(Entries taken from a collection)

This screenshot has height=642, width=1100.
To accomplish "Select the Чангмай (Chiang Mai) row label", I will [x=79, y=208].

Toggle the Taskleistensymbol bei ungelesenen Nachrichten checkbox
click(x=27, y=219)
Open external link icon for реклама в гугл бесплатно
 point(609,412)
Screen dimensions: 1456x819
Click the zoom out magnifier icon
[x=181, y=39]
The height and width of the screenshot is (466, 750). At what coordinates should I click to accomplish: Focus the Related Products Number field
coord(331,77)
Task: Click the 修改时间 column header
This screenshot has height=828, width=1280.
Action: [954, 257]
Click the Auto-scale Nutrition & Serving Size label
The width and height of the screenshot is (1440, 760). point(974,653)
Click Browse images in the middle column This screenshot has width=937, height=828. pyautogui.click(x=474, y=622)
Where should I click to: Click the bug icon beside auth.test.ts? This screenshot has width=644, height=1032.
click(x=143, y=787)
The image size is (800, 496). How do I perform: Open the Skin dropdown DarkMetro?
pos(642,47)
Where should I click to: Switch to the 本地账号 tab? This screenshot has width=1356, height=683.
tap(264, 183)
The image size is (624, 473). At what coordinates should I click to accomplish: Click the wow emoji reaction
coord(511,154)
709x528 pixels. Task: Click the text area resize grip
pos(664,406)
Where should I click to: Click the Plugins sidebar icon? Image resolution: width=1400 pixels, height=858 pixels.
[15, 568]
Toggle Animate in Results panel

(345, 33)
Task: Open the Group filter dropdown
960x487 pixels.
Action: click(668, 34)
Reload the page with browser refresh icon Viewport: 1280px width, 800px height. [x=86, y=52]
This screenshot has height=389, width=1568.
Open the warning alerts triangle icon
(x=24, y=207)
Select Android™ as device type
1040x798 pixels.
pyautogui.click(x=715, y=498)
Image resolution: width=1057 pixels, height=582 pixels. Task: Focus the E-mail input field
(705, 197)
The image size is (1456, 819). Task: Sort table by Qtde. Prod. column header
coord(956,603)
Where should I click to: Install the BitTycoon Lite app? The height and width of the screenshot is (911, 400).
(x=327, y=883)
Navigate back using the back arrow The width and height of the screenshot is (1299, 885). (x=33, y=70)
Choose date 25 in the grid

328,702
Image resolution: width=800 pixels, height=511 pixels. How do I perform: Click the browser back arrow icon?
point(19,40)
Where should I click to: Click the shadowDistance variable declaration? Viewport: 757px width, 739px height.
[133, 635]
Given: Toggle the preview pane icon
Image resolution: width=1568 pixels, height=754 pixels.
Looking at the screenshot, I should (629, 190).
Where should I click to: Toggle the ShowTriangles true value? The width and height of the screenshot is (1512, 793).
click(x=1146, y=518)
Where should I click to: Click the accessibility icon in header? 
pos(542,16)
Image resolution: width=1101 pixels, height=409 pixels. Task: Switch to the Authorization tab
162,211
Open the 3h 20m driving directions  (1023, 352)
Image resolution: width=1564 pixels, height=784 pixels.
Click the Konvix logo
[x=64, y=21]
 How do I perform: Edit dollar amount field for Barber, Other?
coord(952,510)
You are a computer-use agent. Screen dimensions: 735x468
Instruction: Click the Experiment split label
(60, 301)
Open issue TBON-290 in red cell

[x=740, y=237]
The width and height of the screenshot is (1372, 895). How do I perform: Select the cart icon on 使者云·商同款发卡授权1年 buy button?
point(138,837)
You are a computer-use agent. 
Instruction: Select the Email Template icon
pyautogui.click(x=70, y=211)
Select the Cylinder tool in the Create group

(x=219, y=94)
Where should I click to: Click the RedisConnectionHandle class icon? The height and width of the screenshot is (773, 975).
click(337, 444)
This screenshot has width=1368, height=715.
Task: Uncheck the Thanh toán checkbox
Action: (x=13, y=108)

* SHORT TASK
Quote the records verbatim, from the line containing "Image resolution: width=1564" through the line containing "[x=740, y=237]", including both of those lines.

* OUTPUT FOR THIS TASK
Image resolution: width=1564 pixels, height=784 pixels.
Click the Konvix logo
[x=64, y=21]
 How do I perform: Edit dollar amount field for Barber, Other?
coord(952,510)
You are a computer-use agent. Screen dimensions: 735x468
Instruction: Click the Experiment split label
(60, 301)
Open issue TBON-290 in red cell

[x=740, y=237]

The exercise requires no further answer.